Washington has also demanded that Palestinian leader Yasser Arafat crack down on militants.
On Monday, U.S. Ambassador Daniel Kurtzer told the Foreign Press Association that Arafat must do more, including shutting down some militant groups and deciding "where he stands" on the issue of terrorism.
"We are concerned that some of these groups have in fact turned quite specifically to terrorism," Kurtzer said.
Palestinian Parliament Speaker Ahmed Quriea brushed aside the criticism, and said the best way the United States could bring peace to the region would be to recognize a Palestinian state.
Quriea also criticized the Israeli pullout from Qalqilya, saying it didn't go far enough and that Israel should withdraw from all West Bank areas it occupied.
Gissin said Israel intended to pull back its forces from all West Bank areas, provided the Palestinians assume security in the areas and prevent attacks on Israelis.
"We want to accomplish it as soon as possible," Gissin said. "The goals remain the same: to bring about a complete cessation of violence."
He said Sharon wanted to remain in Israel to oversee the pullout of forces, but was arranging to travel to the United States at the end of the month. Sharon on Saturday canceled a planned U.S. and British visit scheduled to start this week, saying the security situation required he remain at home.

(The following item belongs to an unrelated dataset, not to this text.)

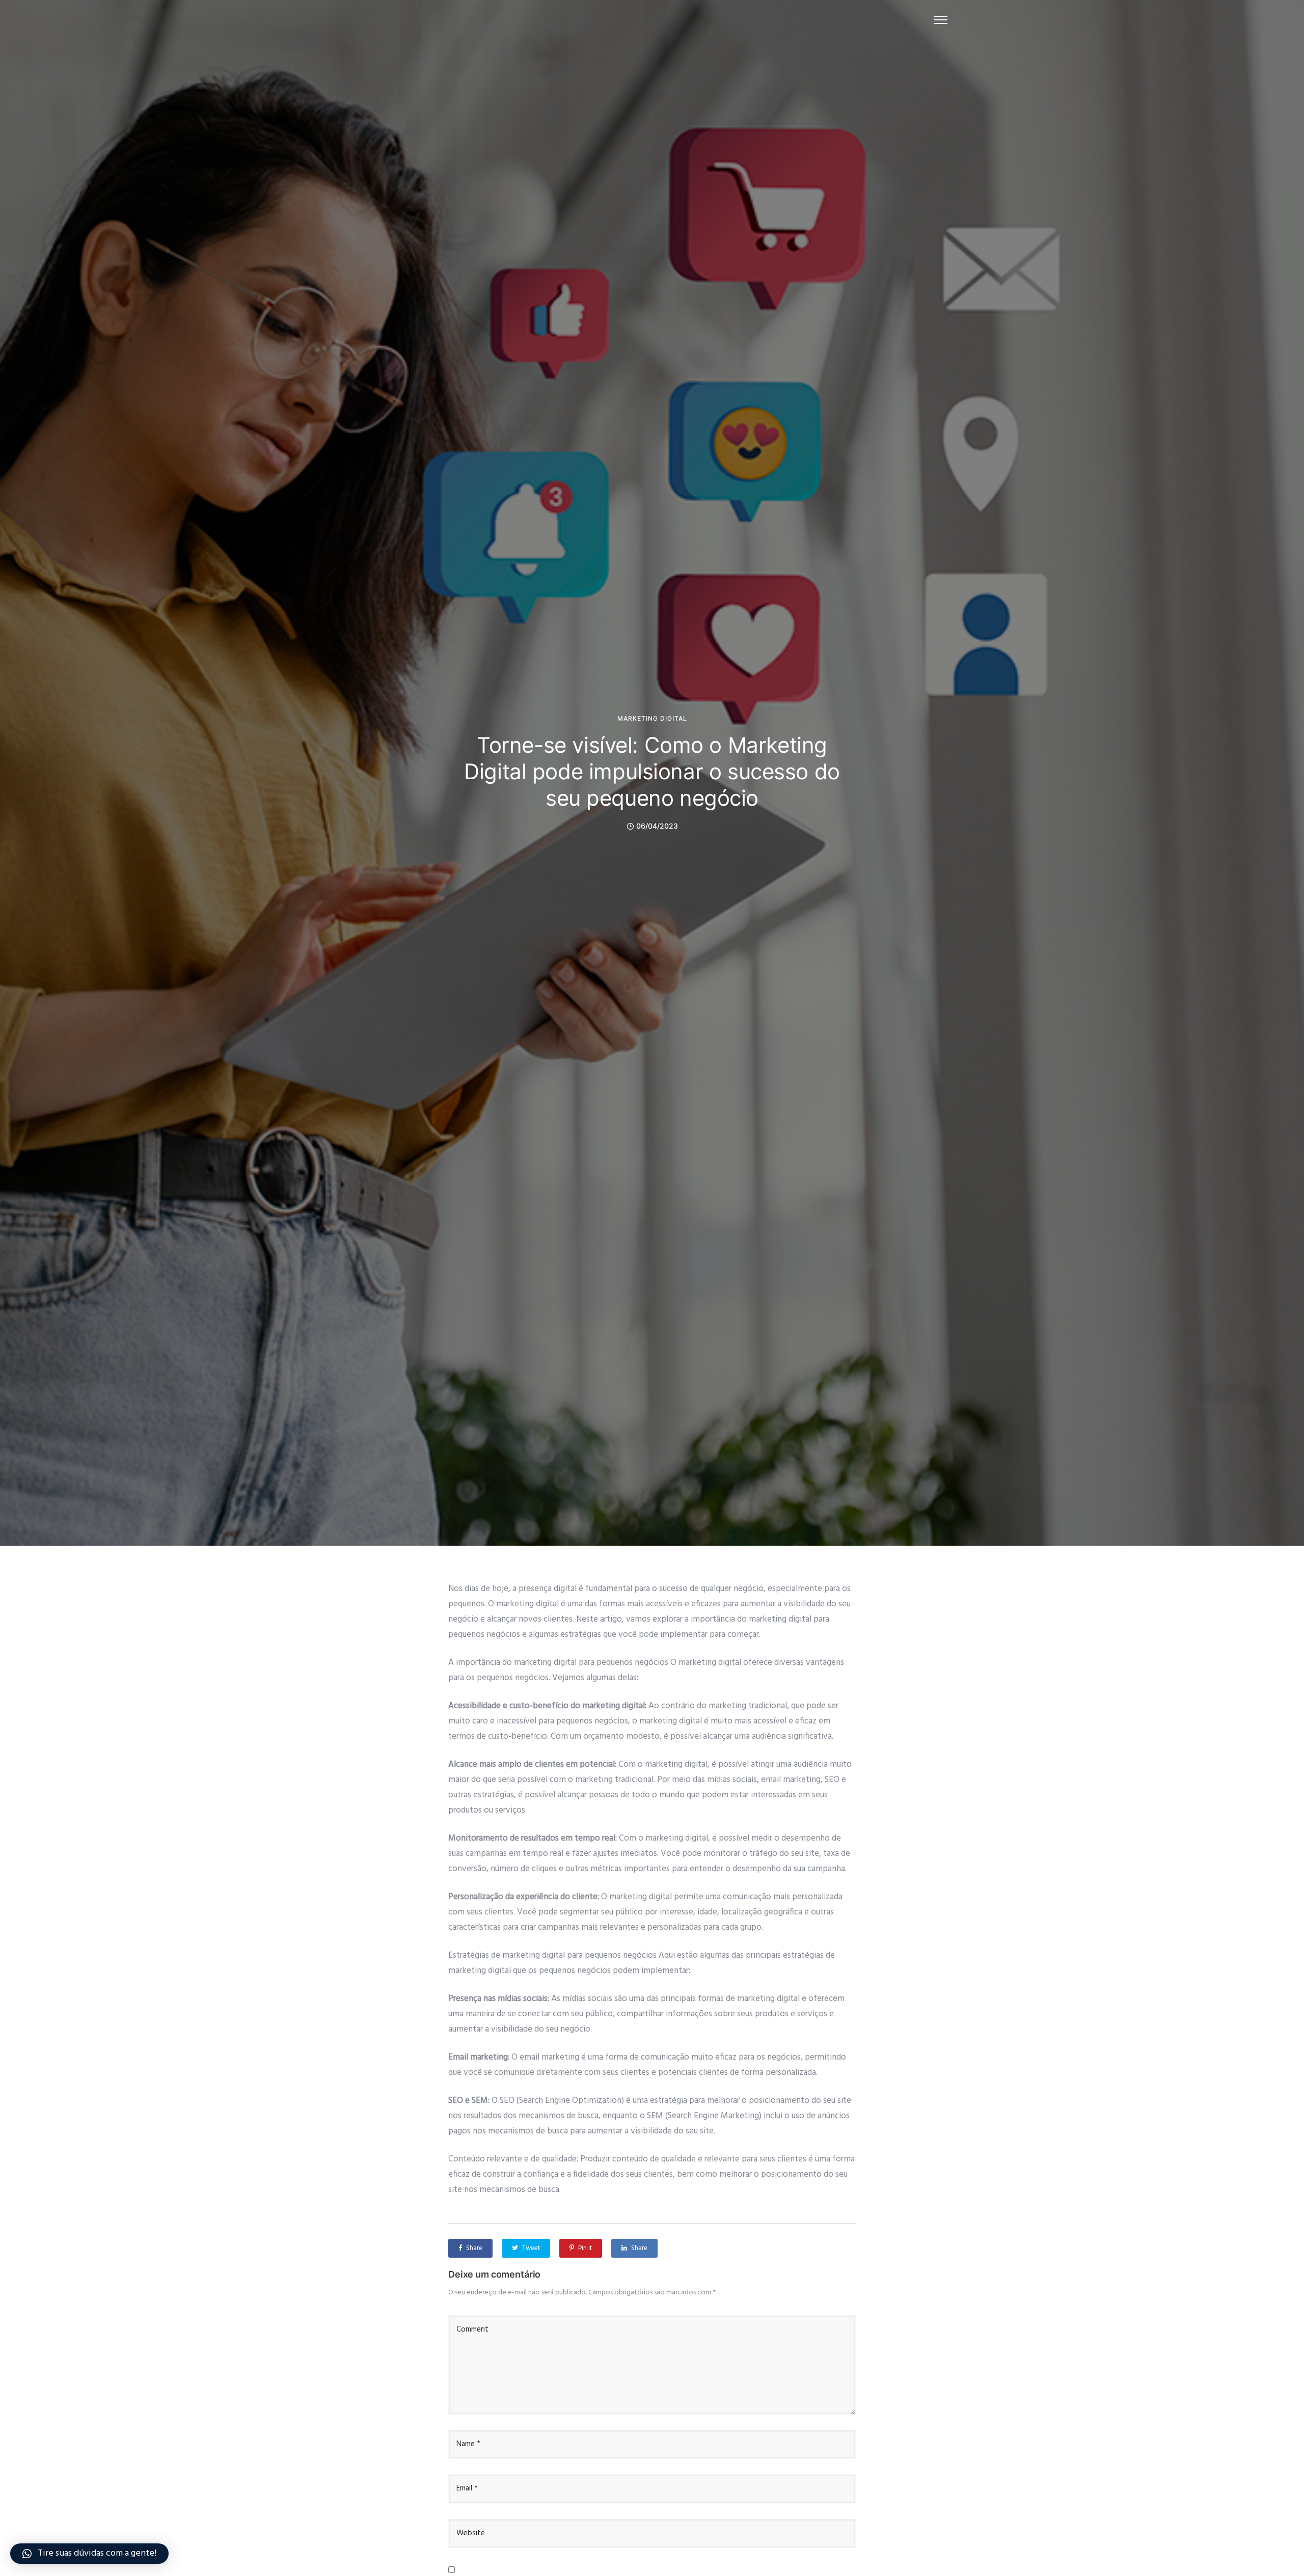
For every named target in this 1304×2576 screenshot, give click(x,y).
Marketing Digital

Also Monday, Sharon's office announced that the Shin Bet security service had arrested six members of the Tanzim militia, which is affiliated with Arafat's Fatah movement, in connection with an August shooting that killed one woman and a string of other attacks.
The six militiamen were arrested in September and early October. Israeli security services often release information about arrests only after their investigations are complete.